→ INFORMATION SUPPLIED
= = = = = = =
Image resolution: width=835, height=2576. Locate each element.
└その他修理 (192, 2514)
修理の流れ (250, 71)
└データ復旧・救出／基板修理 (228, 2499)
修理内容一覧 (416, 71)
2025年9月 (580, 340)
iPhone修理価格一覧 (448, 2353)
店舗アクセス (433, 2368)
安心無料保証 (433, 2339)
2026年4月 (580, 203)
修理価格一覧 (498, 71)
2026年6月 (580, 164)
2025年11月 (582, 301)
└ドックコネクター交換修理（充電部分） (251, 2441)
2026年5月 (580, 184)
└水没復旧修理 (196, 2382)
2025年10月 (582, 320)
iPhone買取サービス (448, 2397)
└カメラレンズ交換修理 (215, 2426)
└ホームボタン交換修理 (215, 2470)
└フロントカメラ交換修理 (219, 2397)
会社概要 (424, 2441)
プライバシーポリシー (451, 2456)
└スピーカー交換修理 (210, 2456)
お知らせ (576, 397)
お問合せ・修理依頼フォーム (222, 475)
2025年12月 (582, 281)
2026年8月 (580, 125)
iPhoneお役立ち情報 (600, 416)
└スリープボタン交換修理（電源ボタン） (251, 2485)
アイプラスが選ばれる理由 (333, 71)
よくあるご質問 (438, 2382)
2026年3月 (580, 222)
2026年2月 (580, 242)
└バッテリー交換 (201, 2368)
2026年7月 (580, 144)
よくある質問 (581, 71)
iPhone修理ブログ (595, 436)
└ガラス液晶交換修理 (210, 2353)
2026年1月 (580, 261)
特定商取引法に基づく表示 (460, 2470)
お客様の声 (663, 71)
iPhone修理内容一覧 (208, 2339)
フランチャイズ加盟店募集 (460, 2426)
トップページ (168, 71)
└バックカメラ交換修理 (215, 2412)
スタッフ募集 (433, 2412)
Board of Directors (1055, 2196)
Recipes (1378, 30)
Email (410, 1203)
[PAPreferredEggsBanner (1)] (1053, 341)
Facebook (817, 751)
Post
= = = = = = =
→ WHAT YOU WILL DO
Print all of the material above exactly as given.

→ TASK RESPONSE
Image resolution: width=835, height=2576. Locate each element.
└その他修理 (192, 2514)
修理の流れ (250, 71)
└データ復旧・救出／基板修理 (228, 2499)
修理内容一覧 (416, 71)
2025年9月 (580, 340)
iPhone修理価格一覧 (448, 2353)
店舗アクセス (433, 2368)
安心無料保証 (433, 2339)
2026年4月 (580, 203)
修理価格一覧 (498, 71)
2026年6月 (580, 164)
2025年11月 (582, 301)
└ドックコネクター交換修理（充電部分） (251, 2441)
2026年5月 (580, 184)
└水没復旧修理 (196, 2382)
2025年10月 (582, 320)
iPhone買取サービス (448, 2397)
└カメラレンズ交換修理 (215, 2426)
└ホームボタン交換修理 (215, 2470)
└フロントカメラ交換修理 (219, 2397)
会社概要 (424, 2441)
プライバシーポリシー (451, 2456)
└スピーカー交換修理 (210, 2456)
お知らせ (576, 397)
お問合せ・修理依頼フォーム (222, 475)
2025年12月 (582, 281)
2026年8月 (580, 125)
iPhoneお役立ち情報 (600, 416)
└スリープボタン交換修理（電源ボタン） (251, 2485)
アイプラスが選ばれる理由 (333, 71)
よくあるご質問 (438, 2382)
2026年3月 (580, 222)
2026年2月 (580, 242)
└バッテリー交換 (201, 2368)
2026年7月 (580, 144)
よくある質問 (581, 71)
iPhone修理ブログ (595, 436)
└ガラス液晶交換修理 (210, 2353)
2026年1月 (580, 261)
特定商取引法に基づく表示 (460, 2470)
お客様の声 (663, 71)
iPhone修理内容一覧 (208, 2339)
フランチャイズ加盟店募集 (460, 2426)
トップページ (168, 71)
└バックカメラ交換修理 (215, 2412)
スタッフ募集 (433, 2412)
Board of Directors (1055, 2196)
Recipes (1378, 30)
Email (410, 1203)
[PAPreferredEggsBanner (1)] (1053, 341)
Facebook (817, 751)
Post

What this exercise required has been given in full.